(Your objective):
Only the lines from the start of the data through the one containing "Open the AWS" belong in your answer; return them exactly.

(Data):

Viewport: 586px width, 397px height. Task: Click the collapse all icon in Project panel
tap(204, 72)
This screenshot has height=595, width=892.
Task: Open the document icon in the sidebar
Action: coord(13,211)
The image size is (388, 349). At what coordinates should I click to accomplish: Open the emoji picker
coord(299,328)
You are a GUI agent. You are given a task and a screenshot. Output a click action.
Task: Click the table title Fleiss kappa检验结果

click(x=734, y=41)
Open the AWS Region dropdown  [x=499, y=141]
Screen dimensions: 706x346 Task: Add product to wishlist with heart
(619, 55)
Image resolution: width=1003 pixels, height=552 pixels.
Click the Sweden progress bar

(Final answer):
Viewport: 586px width, 397px height. Task: Click the collapse all icon in Project panel
tap(204, 72)
This screenshot has height=595, width=892.
Task: Open the document icon in the sidebar
Action: coord(13,211)
The image size is (388, 349). At what coordinates should I click to accomplish: Open the emoji picker
coord(299,328)
You are a GUI agent. You are given a task and a screenshot. Output a click action.
Task: Click the table title Fleiss kappa检验结果

click(x=734, y=41)
Open the AWS Region dropdown  [x=499, y=141]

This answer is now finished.